AssoDistil, l’Associazione nazionale degli industriali distillatori di alcoli e acquaviti, che già nel 2006 aveva chiesto e ottenuto dall’Unione Europea un apposito provvedimento antidumping, della durata di cinque anni, ora potrà contare su un’azione analoga per un altro quinquennio.

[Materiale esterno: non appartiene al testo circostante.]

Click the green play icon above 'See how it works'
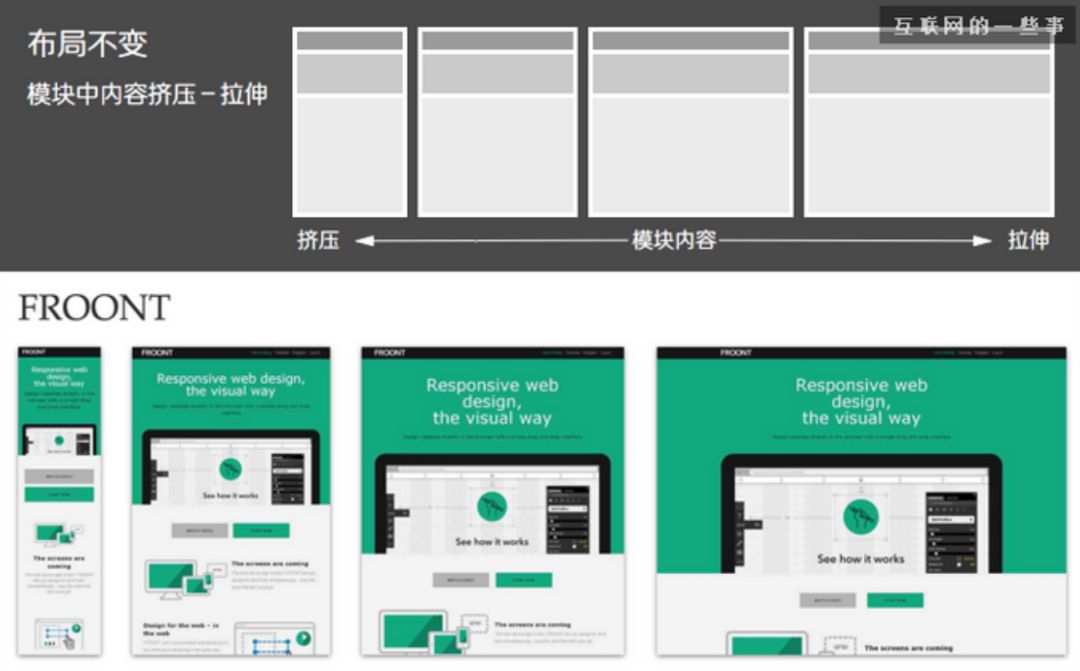1080x671 pixels. click(x=858, y=517)

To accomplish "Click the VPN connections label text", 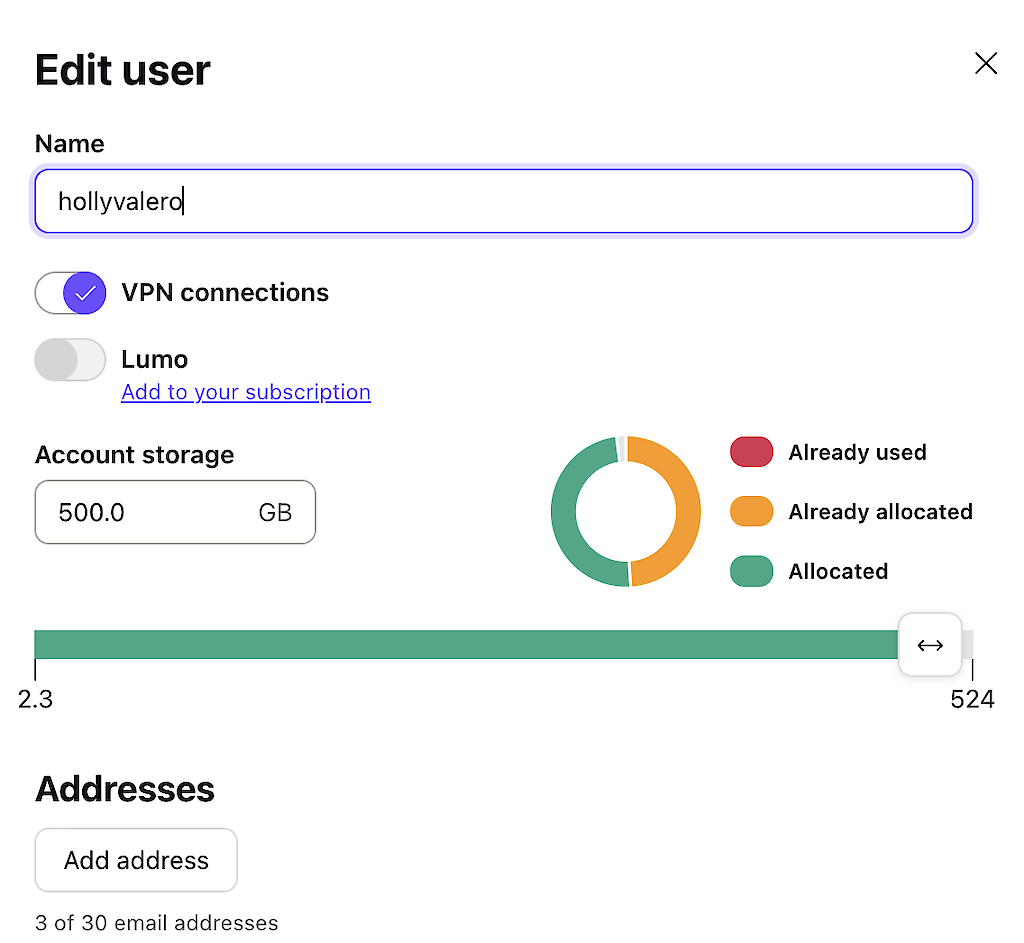I will (225, 293).

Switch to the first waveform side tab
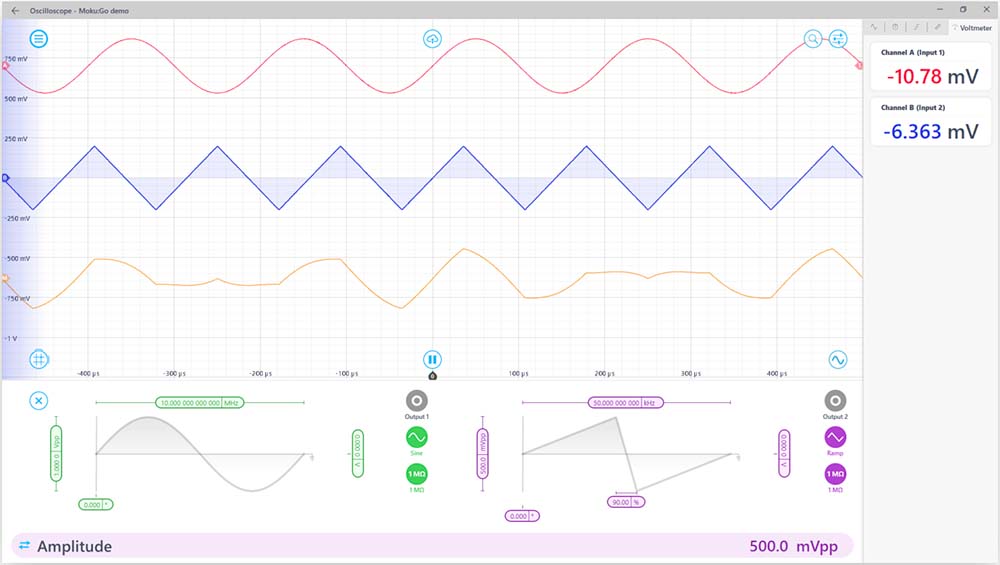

“Da circa dieci anni, le aziende cinesi riescono a vendere ingenti quantità di acido tartarico sintetico a prezzi praticamente stracciati – spiega Antonio Emaldi, presidente di AssoDistil - danneggiando le industrie europee, costrette a sopportare costi di produzione molto più alti. Per questa ragione diversi stabilimenti in Europa sono stati costretti a chiudere e c’è il rischio che il trend non si fermi se non faremo ancora di più”. E non basta: il pericolo, sottolinea il presidente dei distillatori, è “che la produzione naturale termini del tutto e che, in un futuro non lontano, l’acido tartarico impiegato nel settore alimentare sia un derivato, in tutto e per tutto, del petrolio.”

L’Italia è leader mondiale nella produzione di acido tartarico, un prodotto collegato strettamente alla filiera distillatoria e vitivinicola, il cui ruolo economico, anche se poco noto, è di grande rilievo. Quello italiano ed europeo è ricavato da materie prime agricole, a differenza di quello cinese, che deriva da sottoprodotti del petrolio, e trova numerosi impieghi in vari settori: nella farmaceutica, nell’industria delle costruzioni ma, soprattutto, nel settore alimentare ed enologico.

Nonostante le azioni antidumping, l’invasione di acido tartarico sottocosto proveniente dalla Cina in questi anni non si è fermata. Per questa ragione, AssoDistil ha chiesto alle autorità UE di innalzare i dazi già esistenti. Allo stato, però, l’Unione Europea ha preferito mantenere l’attuale regime, prolungando il sistema per altri cinque anni.